'''
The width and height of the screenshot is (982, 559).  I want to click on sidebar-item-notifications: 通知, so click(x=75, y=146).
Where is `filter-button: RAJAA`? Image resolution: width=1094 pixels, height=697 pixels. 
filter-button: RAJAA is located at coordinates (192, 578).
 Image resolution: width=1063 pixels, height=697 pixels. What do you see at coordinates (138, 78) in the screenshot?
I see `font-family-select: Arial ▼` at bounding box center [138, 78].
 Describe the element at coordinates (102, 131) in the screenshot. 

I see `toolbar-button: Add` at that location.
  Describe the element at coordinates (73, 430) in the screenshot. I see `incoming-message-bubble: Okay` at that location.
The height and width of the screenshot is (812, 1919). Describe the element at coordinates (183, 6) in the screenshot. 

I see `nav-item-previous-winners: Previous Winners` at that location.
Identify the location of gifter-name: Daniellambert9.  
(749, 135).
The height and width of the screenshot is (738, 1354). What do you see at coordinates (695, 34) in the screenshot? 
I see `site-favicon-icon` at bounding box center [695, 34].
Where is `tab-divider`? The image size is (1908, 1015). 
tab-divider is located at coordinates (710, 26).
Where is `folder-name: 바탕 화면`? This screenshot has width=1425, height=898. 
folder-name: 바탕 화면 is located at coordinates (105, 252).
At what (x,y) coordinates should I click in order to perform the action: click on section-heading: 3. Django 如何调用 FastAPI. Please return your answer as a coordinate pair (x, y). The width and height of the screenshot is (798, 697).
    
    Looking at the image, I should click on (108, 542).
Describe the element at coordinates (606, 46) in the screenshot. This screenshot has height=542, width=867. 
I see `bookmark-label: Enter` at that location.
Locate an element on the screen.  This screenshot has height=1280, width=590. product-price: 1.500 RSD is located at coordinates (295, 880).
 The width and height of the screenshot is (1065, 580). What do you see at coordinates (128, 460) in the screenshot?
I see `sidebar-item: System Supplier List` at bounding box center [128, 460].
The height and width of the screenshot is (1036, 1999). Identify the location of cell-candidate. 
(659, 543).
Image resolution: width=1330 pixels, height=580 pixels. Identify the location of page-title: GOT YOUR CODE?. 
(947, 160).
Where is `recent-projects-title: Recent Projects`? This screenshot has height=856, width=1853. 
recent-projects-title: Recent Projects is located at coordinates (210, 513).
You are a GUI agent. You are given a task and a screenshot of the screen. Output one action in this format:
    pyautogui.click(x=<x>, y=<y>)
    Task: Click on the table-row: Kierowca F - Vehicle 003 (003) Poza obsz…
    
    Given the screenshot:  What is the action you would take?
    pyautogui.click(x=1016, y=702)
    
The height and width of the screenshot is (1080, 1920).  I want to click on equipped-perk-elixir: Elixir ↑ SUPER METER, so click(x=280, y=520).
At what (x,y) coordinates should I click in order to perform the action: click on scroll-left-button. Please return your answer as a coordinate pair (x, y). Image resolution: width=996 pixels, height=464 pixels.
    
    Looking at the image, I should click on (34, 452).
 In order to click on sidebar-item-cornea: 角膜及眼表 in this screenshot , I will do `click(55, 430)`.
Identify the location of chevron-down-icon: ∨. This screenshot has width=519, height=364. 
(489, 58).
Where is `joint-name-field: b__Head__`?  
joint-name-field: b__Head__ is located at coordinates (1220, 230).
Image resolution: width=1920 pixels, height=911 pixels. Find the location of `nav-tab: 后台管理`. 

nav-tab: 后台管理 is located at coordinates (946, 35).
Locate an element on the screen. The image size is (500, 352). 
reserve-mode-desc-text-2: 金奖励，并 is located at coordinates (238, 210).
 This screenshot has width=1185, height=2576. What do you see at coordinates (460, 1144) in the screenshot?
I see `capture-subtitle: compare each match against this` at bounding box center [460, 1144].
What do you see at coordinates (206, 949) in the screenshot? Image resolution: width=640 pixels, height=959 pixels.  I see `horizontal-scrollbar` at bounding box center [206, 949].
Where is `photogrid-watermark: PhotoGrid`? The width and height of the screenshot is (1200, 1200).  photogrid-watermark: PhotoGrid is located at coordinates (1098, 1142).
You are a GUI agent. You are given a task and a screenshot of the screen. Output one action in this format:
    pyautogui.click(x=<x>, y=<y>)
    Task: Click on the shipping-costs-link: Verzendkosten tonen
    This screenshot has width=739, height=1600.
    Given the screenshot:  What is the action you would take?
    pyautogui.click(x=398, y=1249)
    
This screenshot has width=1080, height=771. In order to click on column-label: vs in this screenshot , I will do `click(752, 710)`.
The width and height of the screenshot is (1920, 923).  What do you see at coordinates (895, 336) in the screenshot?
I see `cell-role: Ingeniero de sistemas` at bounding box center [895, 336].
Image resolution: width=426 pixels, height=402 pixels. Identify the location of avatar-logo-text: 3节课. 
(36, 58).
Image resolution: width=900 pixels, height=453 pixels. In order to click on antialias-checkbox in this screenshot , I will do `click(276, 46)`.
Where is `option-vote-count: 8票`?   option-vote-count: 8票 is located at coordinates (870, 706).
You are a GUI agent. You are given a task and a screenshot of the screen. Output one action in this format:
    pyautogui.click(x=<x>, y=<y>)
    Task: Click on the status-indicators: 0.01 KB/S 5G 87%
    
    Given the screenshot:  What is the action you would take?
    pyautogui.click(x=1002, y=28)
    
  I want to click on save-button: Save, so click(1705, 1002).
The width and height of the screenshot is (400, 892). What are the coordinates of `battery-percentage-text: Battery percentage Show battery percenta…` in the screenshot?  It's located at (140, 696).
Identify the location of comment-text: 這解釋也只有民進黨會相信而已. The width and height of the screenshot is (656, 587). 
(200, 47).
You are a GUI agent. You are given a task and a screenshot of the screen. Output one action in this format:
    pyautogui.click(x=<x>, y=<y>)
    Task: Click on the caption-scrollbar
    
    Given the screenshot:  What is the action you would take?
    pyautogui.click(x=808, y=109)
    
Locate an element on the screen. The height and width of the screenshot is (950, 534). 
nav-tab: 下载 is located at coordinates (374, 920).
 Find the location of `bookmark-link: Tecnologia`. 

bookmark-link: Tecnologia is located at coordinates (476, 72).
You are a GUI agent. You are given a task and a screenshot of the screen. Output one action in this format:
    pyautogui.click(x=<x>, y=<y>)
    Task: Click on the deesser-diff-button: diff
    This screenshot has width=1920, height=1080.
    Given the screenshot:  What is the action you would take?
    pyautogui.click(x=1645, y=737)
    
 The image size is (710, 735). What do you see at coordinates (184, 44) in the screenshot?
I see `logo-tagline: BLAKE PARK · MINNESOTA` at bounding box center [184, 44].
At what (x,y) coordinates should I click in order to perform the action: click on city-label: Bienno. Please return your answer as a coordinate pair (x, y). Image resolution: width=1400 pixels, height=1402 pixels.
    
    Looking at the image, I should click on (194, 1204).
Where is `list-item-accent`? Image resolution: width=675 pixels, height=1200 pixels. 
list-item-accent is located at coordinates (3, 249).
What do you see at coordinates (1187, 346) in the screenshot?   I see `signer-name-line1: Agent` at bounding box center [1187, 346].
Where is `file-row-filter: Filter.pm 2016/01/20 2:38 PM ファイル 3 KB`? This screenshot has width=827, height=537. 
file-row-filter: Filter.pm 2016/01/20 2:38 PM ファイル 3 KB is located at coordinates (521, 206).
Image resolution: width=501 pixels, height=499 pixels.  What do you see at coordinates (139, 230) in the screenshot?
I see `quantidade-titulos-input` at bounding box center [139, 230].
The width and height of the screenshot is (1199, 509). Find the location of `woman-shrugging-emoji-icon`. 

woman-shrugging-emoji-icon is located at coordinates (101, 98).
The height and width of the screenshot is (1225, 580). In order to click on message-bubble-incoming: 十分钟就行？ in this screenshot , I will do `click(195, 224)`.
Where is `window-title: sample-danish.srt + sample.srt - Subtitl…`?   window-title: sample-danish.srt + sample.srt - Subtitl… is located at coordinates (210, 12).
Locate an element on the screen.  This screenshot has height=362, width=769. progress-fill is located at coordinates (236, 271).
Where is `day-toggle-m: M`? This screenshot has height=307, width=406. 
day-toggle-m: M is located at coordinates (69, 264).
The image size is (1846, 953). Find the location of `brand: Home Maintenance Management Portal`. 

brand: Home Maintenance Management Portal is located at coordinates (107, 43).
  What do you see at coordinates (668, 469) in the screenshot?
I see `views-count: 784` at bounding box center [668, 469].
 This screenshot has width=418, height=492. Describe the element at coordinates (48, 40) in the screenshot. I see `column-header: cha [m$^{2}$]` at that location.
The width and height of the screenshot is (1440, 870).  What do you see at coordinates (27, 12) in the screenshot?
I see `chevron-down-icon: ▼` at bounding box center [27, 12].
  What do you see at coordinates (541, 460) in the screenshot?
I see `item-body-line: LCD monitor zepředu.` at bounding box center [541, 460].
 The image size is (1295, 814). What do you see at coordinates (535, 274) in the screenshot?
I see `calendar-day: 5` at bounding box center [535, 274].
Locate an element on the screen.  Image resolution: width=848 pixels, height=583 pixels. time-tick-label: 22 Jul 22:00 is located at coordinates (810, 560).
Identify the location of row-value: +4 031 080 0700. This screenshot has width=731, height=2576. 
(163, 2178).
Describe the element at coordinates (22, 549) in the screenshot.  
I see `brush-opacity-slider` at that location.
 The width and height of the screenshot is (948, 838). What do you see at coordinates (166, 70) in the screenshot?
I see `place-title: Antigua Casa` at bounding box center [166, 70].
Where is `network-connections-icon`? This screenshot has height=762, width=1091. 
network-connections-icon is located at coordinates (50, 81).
'''
**What you will do**
Rewrite the entries starting at the line containing "Image resolution: width=1920" and ending at the line containing "nav-tab: 后台管理 is", swapping "location" for "position" and leaving all else as it is.

**Task answer**
Image resolution: width=1920 pixels, height=911 pixels. Find the position of `nav-tab: 后台管理`. 

nav-tab: 后台管理 is located at coordinates (946, 35).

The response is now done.